Her honors include Lawyers of Distinction (2026), recognition as one of Senior Housing News' Executives to Watch, America's Top 100 Civil Defense Litigators, one of the 100 Most Influential Memphians, Memphis Business Journal's Super Women in Business, and CIO Views' Top 10 Empowering Women Leaders, among many others. Across every role, her message stays consistent: real risk management — like a life well lived — is rooted in communication, trust, and human-centered care, and the organizations that lead with those values are the ones that endure.

Her Interview

Ten minutes with Rebecca

01What do you attribute your success to?

Rebecca credits her success to one person: her father, of blessed memory. Early on, he believed in her so completely — and bet on her so unwaveringly — that he taught her to bet on herself. That gift became the quiet foundation of everything that followed: the courage to build her own firm, to take risks others wouldn't, and to advocate fiercely for the people and organizations she serves. "Because of how much he believed in me, he always caused me to bet on myself," she reflects. "That is what I attribute my success to — always believing in myself." It is a belief she now works to pass forward — in the leaders she mentors, the clients she represents, and the lives she helps protect.

02What’s the best career advice you’ve ever received?

The best career advice I've ever received is to always believe in yourself. Trust yourself, trust your business instincts, trust your decision-making, and trust that you know yourself best and what lights you up from a creative standpoint in your work. This advice also came from my dad, and it's been foundational to everything I do.
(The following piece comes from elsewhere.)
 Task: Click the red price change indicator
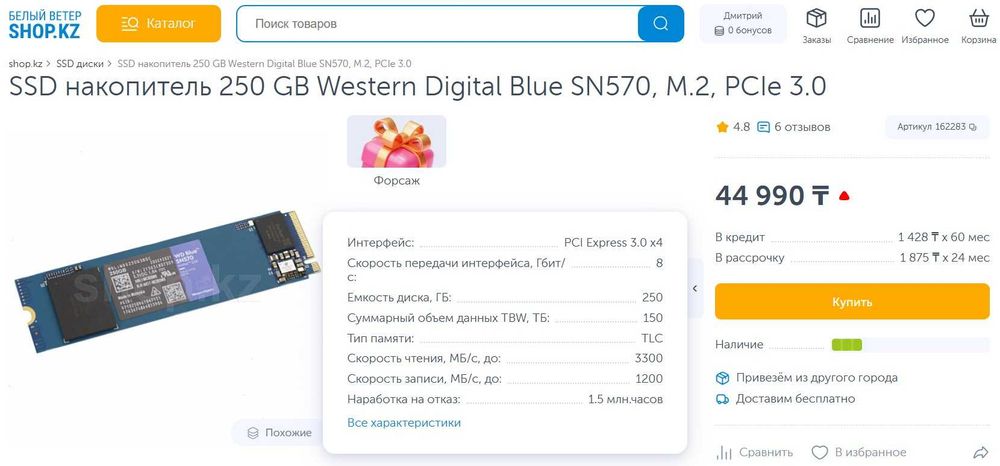click(x=845, y=195)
03What advice would you give to young women entering your industry?

Have a plan, but not too much of a plan. Have a strategy, but be flexible with your plan. Don't think too far ahead, and just really stay present in your moment. Have some kind of a strategy, but don't be so stuck in your strategy that you can't see the bigger picture and things coming your way. Just stay very present.
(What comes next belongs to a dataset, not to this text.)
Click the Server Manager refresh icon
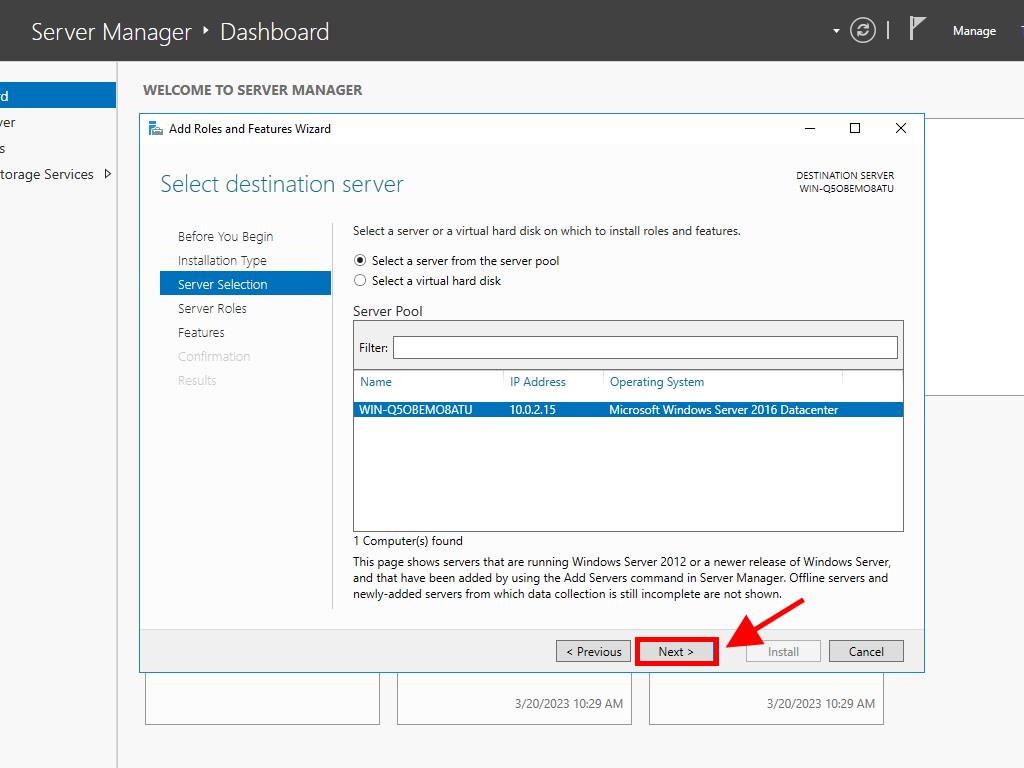This screenshot has height=768, width=1024. click(862, 31)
04What are the biggest challenges or opportunities in your field right now?

I think the biggest opportunities in the healthcare space are education and training and really great quality improvement in the delivery of care. There are a lot of opportunities to improve care delivery in our healthcare system. Connectivity is also critical - recognizing that social health, particularly in the elder population, is so important. As a servant leader, I focus on addressing things like isolation in senior living and on initiatives and resources that bring people closer together for their physical, mental, emotional, and psychosocial well-being. The greatest challenges are that we're living in a world that is so heavily outside-influenced that being able to show up as our authentic selves in our work and in our personal lives is more challenging than ever, just because of the influence. I have a love relationship with artificial intelligence and technology - if it's used right, if it's helping, if it's not causing more social and economic disparity, and if it's being used for good. I think that's one of the biggest challenges, yet one of the greatest opportunities at the same time - the use of technology and artificial intelligence.

05What values are most important to you in your work and personal life?

Family is over everything - my son and my chosen family and my family of origin are very important to me in terms of supporting my family. My health and wellness is a really important value that crosses over both my professional life and my personal life. My faith crosses through my professional life and my personal life as well. Friendships, community, and ethical practice are core to who I am. My business is based on a strong ethical and moral code, and my practice and business model is very client-centric - the client experience is at the heart of everything I do.